Zur biotechnologischen Gewinnung von rekombinantem humanen EPO (rhEPO, Epoetin) wurde das menschliche EPO-Gen in Ovarzellkulturen des Chinesischen Hamsters (CHO-Zellen) eingeschleust. rhEPO und seine Analoga werden zur Behandlung der Anämie bei chronischer Niereninsuffizienz verwendet. Außerdem werden die Erythropoiese stimulierenden Medikamente (ESA, “Erythropoiesis Stimulating Agents“) Krebspatienten, die mit Chemotherapeutika behandelt werden, verabreicht. Primäres Ziel der Gabe von rhEPO und seinen Analoga ist es, die Transfusion von Fremderythrozyten zu vermeiden.

Am Lübecker Institut für Physiologie werden die Transkriptionsfaktoren untersucht, die die O2-abhängige Expression des EPO-Gens und anderer Gene steuern. Damit werden wichtige Beiträge zum Verständnis der molekularen Mechanismen des biologischen “O2-Sensing“ gewonnen. Zu diesem Thema werden während der Tagung auch Frau Dr. Loboda aus Krakau und Dr. Aragones aus Madrid berichten. Prof. Haase aus Nashville wird die Rolle von EPO und O2-Mangel im Eisenhaushalt darstellen, ein Thema, dass bei der rhEPO Therapie von besonderer Bedeutung ist.

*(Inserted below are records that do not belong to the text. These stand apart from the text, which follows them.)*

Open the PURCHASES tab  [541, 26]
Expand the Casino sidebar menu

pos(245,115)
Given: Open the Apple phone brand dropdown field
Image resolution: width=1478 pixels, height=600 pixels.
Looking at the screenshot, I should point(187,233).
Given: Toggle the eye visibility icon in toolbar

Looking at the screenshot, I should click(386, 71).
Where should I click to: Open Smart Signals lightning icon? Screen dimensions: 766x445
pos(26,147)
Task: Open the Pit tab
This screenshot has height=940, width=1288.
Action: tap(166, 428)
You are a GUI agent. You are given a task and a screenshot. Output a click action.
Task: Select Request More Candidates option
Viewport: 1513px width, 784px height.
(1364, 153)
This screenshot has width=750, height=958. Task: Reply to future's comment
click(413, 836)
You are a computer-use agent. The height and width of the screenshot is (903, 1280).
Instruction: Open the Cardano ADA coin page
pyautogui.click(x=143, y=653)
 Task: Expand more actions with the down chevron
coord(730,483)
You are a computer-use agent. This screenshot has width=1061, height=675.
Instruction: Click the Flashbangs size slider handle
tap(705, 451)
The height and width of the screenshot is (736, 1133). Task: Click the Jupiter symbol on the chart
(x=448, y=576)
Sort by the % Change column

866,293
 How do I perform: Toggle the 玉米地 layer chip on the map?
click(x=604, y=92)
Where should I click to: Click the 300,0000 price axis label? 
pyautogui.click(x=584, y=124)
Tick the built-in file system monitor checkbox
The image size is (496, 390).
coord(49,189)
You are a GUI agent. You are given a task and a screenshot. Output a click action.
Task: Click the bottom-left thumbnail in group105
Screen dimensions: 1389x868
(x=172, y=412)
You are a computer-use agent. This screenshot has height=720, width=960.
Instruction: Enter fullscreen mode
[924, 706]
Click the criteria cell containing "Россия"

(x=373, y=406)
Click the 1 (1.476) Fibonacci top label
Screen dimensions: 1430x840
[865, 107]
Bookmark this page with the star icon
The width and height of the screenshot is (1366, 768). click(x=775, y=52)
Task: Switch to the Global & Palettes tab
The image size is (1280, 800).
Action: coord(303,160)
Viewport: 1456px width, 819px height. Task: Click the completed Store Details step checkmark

Jüngere Studien deuten an, dass EPO nicht nur für die Bildung roter Blutzellen notwendig ist, sondern auch in anderen Geweben vitalisierend wirkt. Frau Prof. Ehrenreich aus Göttingen wird den Einfluss von EPO auf die kognitive Hirnleistung beleuchten. Frau Dr. Günter aus München wird vorläufige Befunde der multizentrischen Studie „EPO in Burns“ vorstellen, in der – mit Lübecker Beteiligung – die Funktion von EPO bei der Wundheilung geprüft wird. Spannend wird auch der Vortrag von Frau Dr. Noguchi aus Bethesda sein, die herausfand, dass EPO in Versuchstieren die Nahrungsaufnahme und das Körpergewicht vermindert.

Letztlich kommt auch die Lübecker Tagung nicht an der „schlechten“ Seite von EPO vorbei. Dr. Neuberger aus Mainz wird sein neues Verfahren zum Nachweis des EPO-Gendopings erläutern.

Der Abstract-Band zu der Tagung erscheint als Supplement der Zeitschrift für Wissenschaft, Forschung und Lehre an der Universität zu Lübeck, focus uni lübeck.